25 aprile e campagna elettorale: Scurati protesta, Meloni pubblica il testo, per la Rai solo questione di soldi

Antonio Scurati accusa di “violenza” la cancellazione del suo monologo previsto per il 25 Aprile in onda su Rai, una decisione avvolta dalle polemiche. La presidente del Consiglio, Giorgia Meloni, pubblica il testo sul suo profilo facebook. Per la Rai invece è solo una questione di soldi

Scurati

di Carlo Longo

Antonio Scurati non usa mezzi termini per descrivere la cancellazione del suo monologo dedicato al 25 Aprile, evento che doveva essere trasmesso sulla Rai nel programma “Chesarà” condotto da Serena Bortone. Lo scrittore, attraverso una dichiarazione rilasciata sul sito di Repubblica, ha rivolto critiche dirette alla presidente del Consiglio, Giorgia Meloni, definendo l’accaduto una “violenza”.
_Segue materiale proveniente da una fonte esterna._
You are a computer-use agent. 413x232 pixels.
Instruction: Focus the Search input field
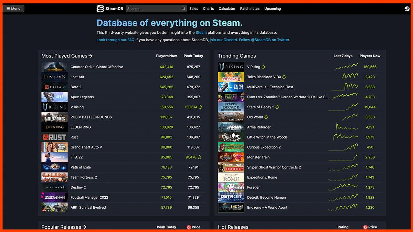coord(153,9)
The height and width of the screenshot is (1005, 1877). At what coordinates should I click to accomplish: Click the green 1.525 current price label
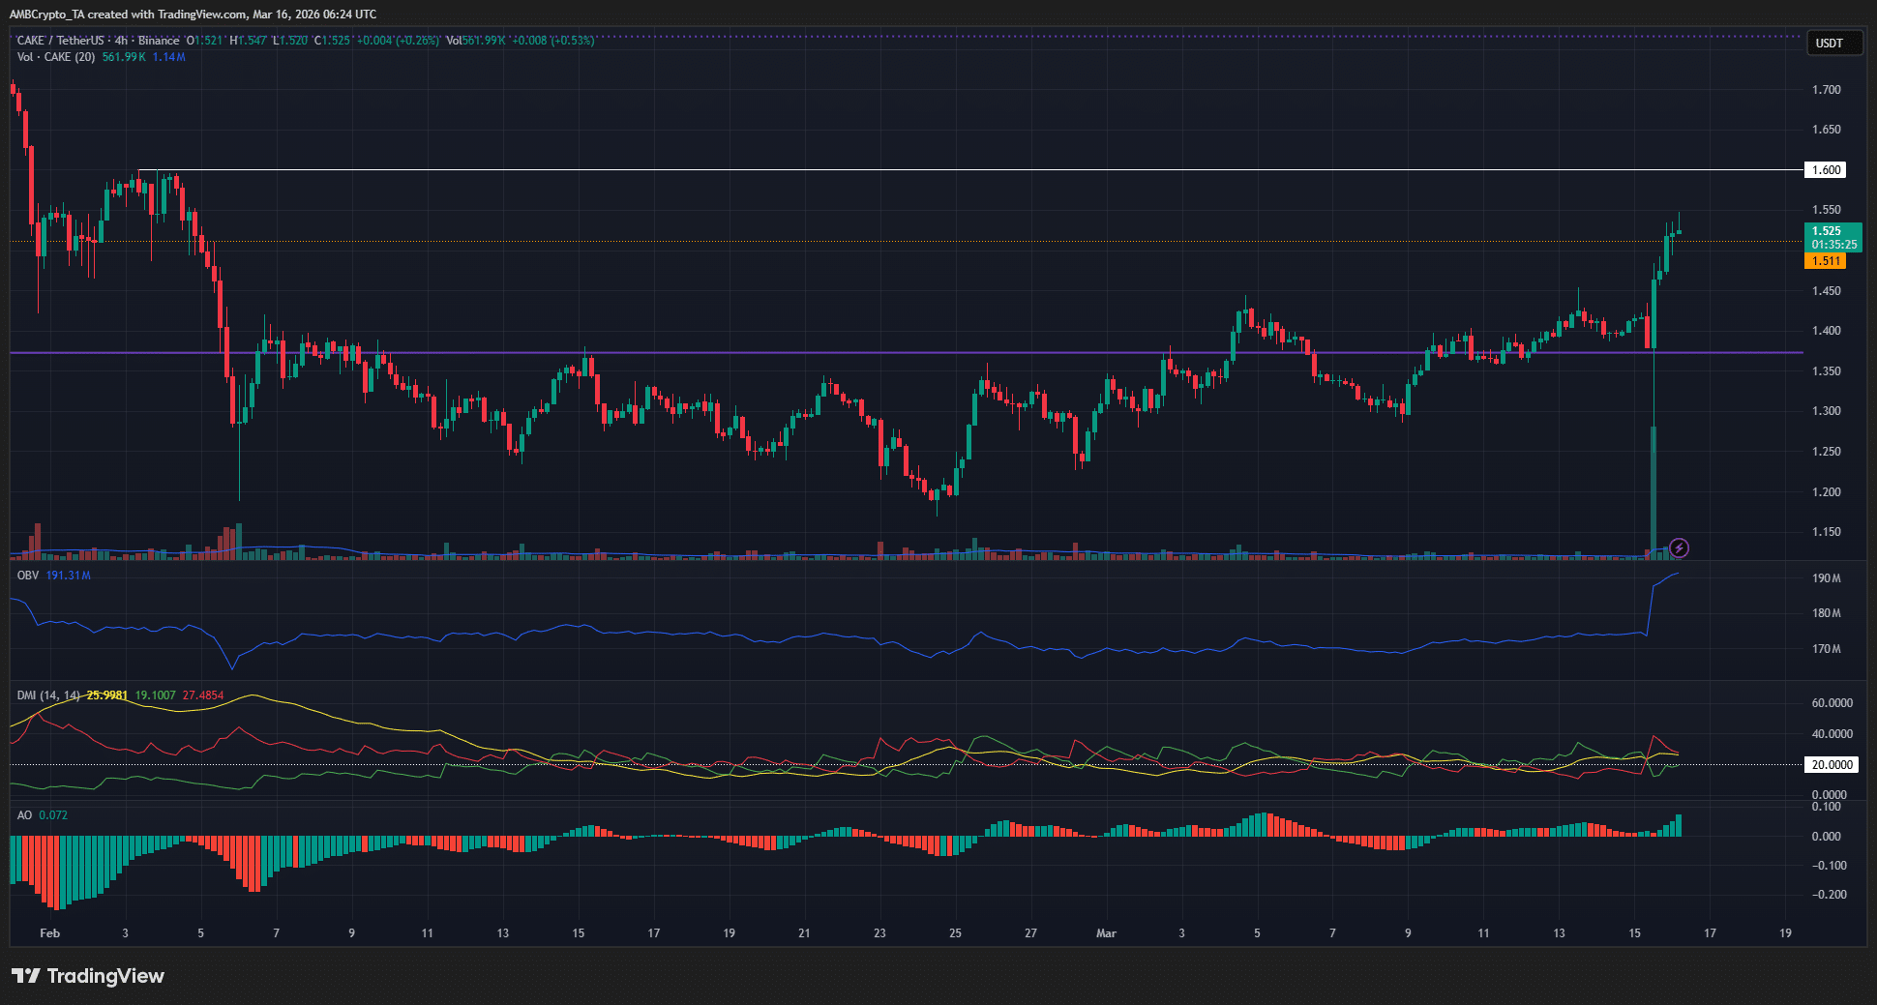pyautogui.click(x=1828, y=231)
Il dibattito si è infiammato quando la premier Meloni ha condiviso su Facebook il monologo che Scurati avrebbe dovuto leggere, dimostrando così che il tema non era certo di natura censoria. Secondo la versione fornita dalla Rai, infatti,  la partecipazione di Scurati sarebbe stata annullata per questioni legate al compenso richiesto dall’autore, quantificato in 1.800 euro.

Scurati, tuttavia, respinge categoricamente questa versione, parlando di una “aggressione diffamatoria” e negando le affermazioni relative sia al compenso sia all’entità dell’impegno contrattuale. “Ho solo accolto l’invito di un programma della televisione pubblica a scrivere un monologo a un prezzo consensualmente pattuito con la stessa azienda dall’agenzia che mi rappresenta, perfettamente in linea con quello degli scrittori che mi hanno preceduto“, ha precisato Scurati, difendendo la trasparenza e la correttezza del suo operato.

Questo scontro ha naturalmente causato polemiche, con le opposte fazioni pronte a scagliarsi le une contro le altre. Segno che la stagione elettorale sta entrando sempre di più nel vivo. hanno aperto tra figure pubbliche solleva questioni più ampie sulla libertà di espressione e sulle dinamiche interne ai media statali, evidenziando come anche gli accordi apparentemente semplici possano trasformarsi in complessi teatri di confronto pubblico.